Uma foto de arquivo do logotipo da empresa norte-americana Anthropic. | Crédito da foto: REUTERS
Uma empresa de TI sediada em Belagavi abriu um processo civil contra a Anthropic PBC, empresa de IA com sede nos EUA, alegando que esta última violou as leis que protegem sua marca e identidade on-line.

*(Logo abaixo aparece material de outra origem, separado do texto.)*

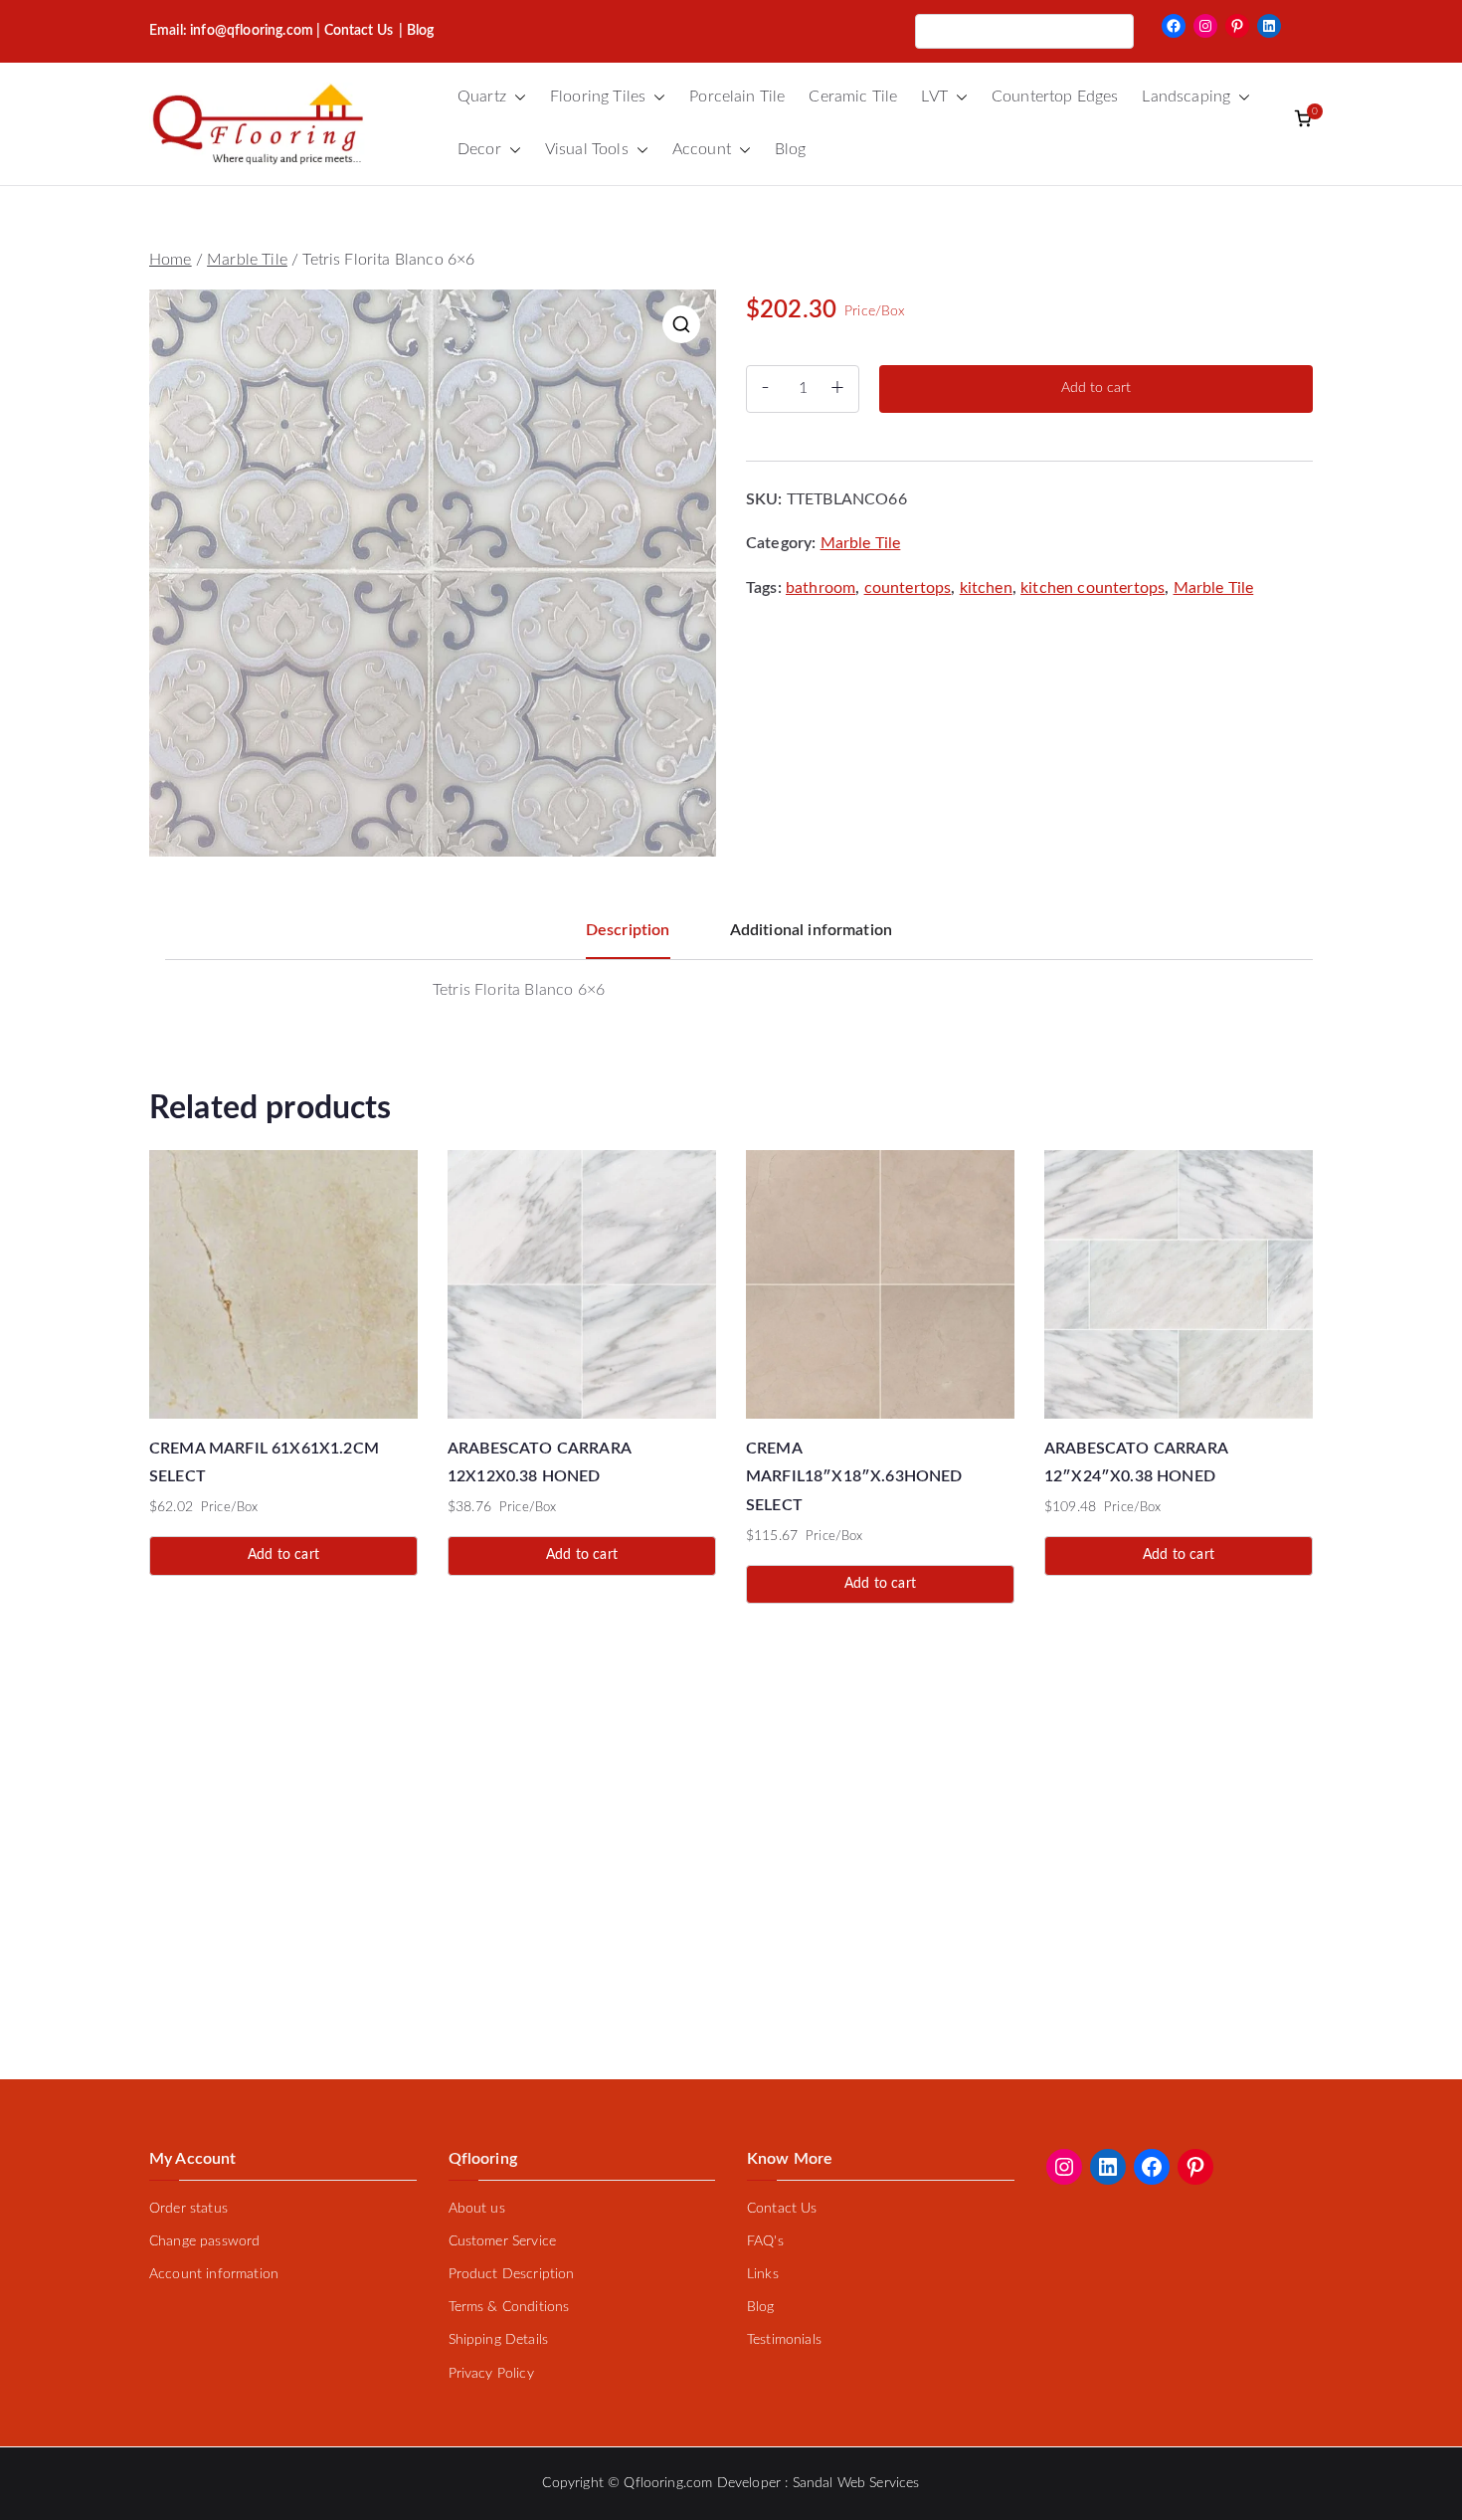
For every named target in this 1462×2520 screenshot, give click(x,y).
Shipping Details (499, 2340)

A Anthropic Software program Personal Restricted (ASPL), com escritório em Bauxite Highway, em Belagavi, registou o nome da empresa junto da autoridade competente na Índia em 2017. Afirmou que está a sofrer perdas diárias, uma vez que a empresa sediada nos EUA conduz todo o seu tráfego on-line.
Num processo apresentado ao tribunal distrital, Ayyaz Mulla, um dos diretores fundadores da ASPL, alegou que a sua “visibilidade on-line foi deslocada, com plataformas de pesquisa e baseadas em IA a dar prioridade” ao nome da empresa americana. Eles acusaram a American Anthropic de falsificação, deturpação e erosão da identidade da marca da empresa indiana na Índia.
“Nossa empresa foi registrada na Índia em 2017, mesmo antes da Anthropic PBC ser registrada nos EUA. Na verdade, eles se registraram na Índia recentemente e abriram um escritório em Bengaluru há alguns meses”, disse Mulla. O hindu. Embora o tribunal se tenha recusado a emitir uma liminar contra o homónimo dos EUA, emitiu avisos. A próxima audiência será em 21 de fevereiro no tribunal de Belagavi, segundo Mulla.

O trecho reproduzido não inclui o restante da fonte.